Task details:
Take every line in the entries that includes the word "computer" and copy it.
══ Input data ══
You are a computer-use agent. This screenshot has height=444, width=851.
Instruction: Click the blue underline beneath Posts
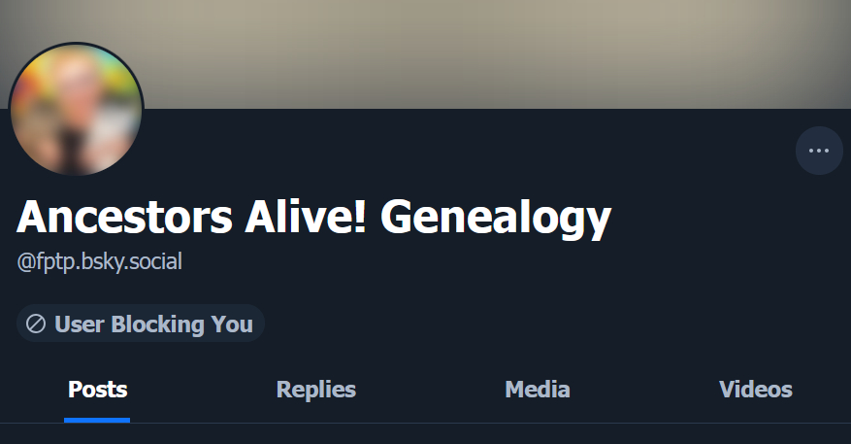pos(97,420)
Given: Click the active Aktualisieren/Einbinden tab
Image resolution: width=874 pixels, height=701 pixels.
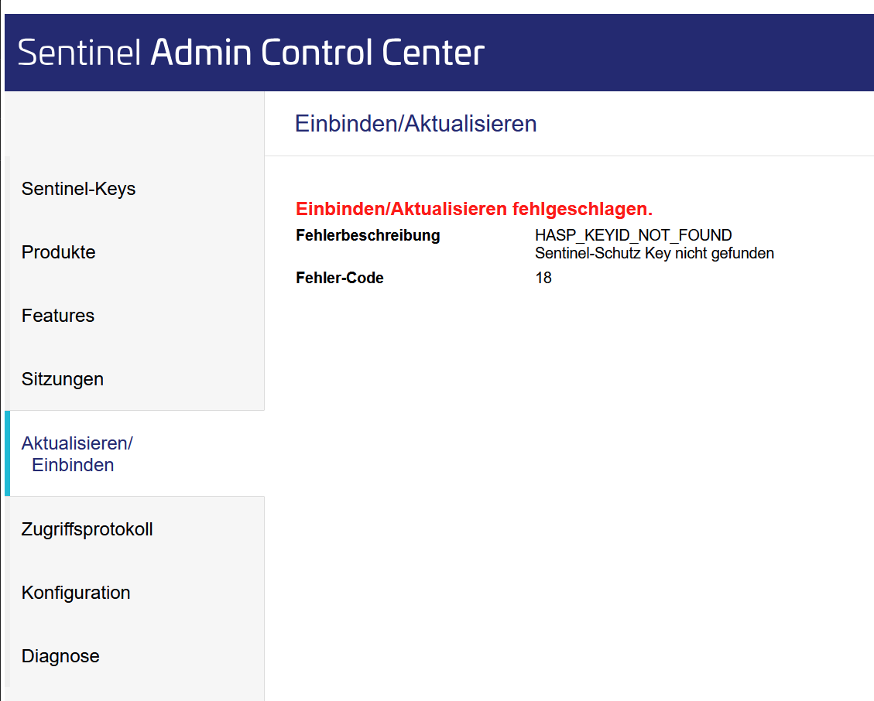Looking at the screenshot, I should [x=77, y=454].
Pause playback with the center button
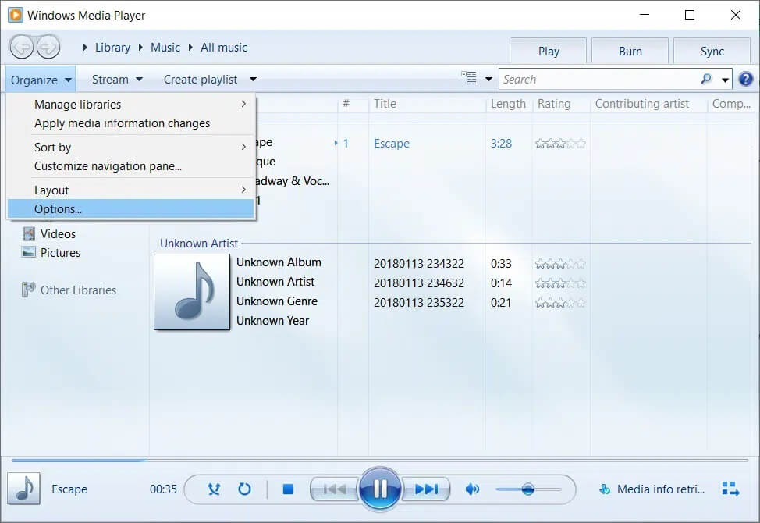760x523 pixels. tap(380, 489)
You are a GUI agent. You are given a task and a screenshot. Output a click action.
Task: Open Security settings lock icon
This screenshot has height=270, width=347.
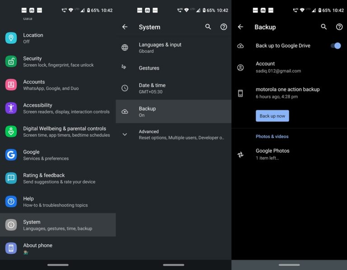(x=11, y=61)
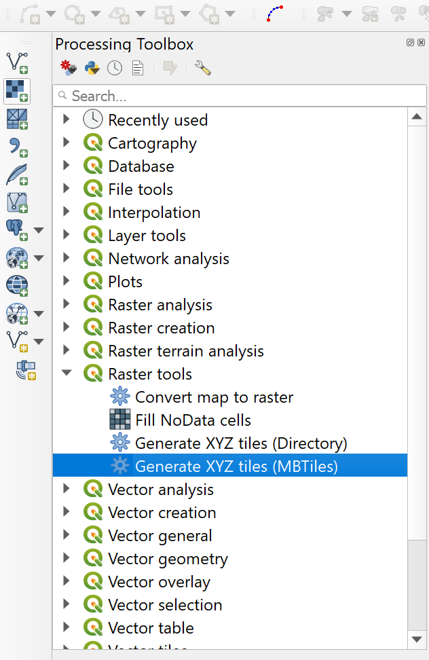Open the dropdown beside the PostGIS button
Viewport: 429px width, 660px height.
[39, 230]
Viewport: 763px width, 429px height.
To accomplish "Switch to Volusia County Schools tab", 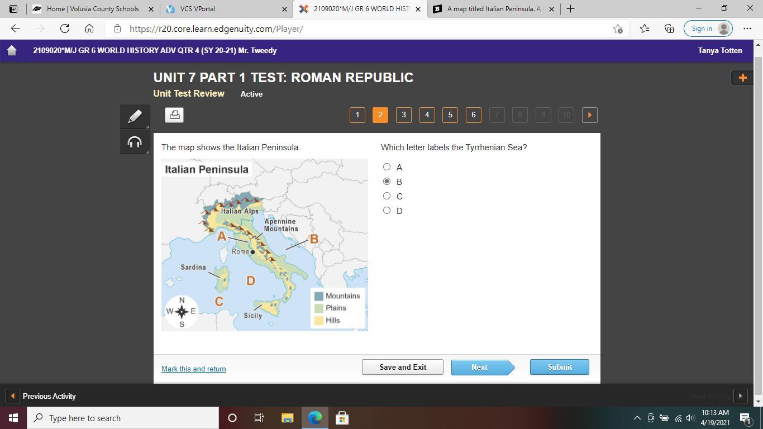I will 93,9.
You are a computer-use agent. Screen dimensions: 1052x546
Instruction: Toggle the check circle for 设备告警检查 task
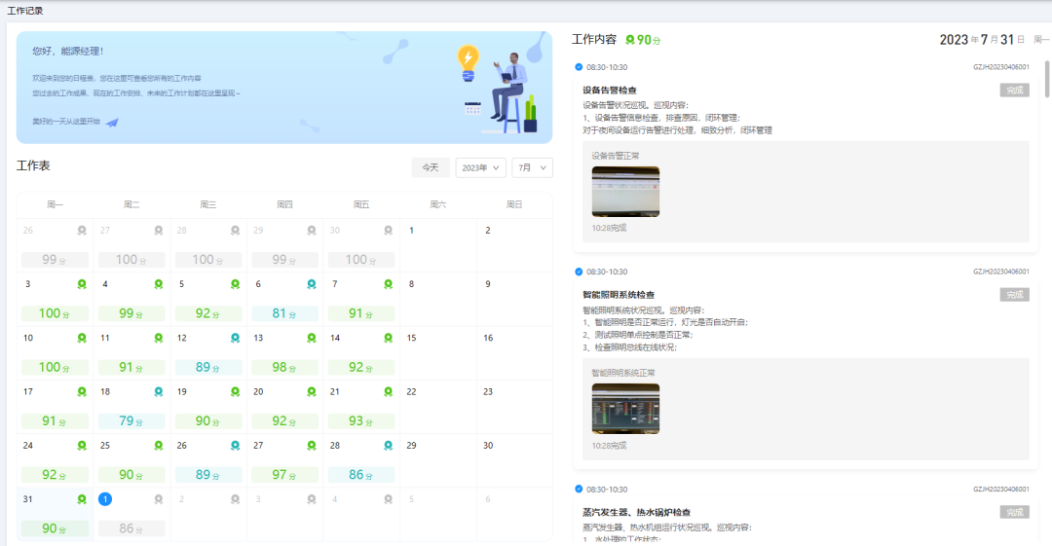click(579, 67)
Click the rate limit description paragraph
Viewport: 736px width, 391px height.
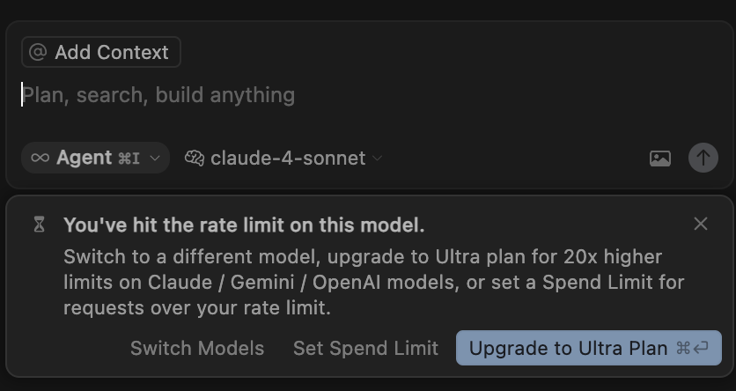coord(373,283)
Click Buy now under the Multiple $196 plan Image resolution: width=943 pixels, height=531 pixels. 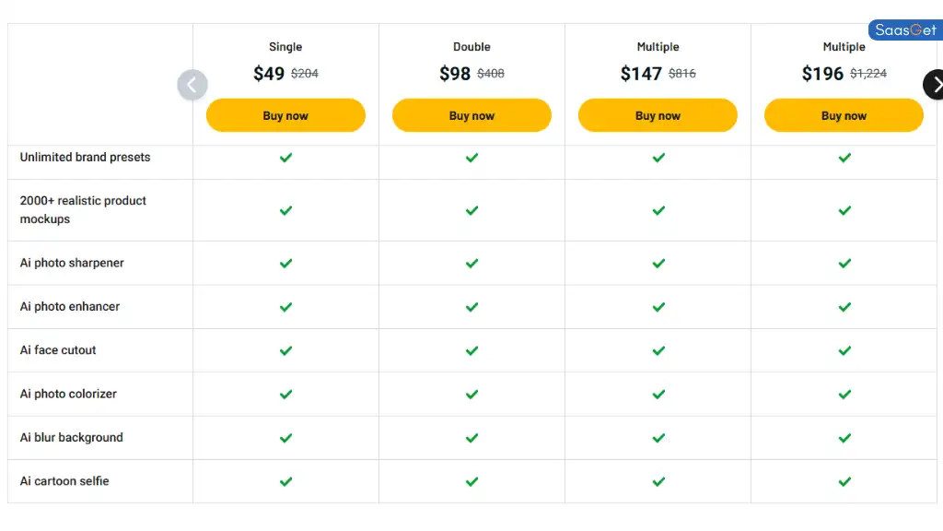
═══
Written answer:
You are a computer-use agent. This screenshot has height=444, width=851.
You are a computer-use agent. Screen dimensions: 1052x546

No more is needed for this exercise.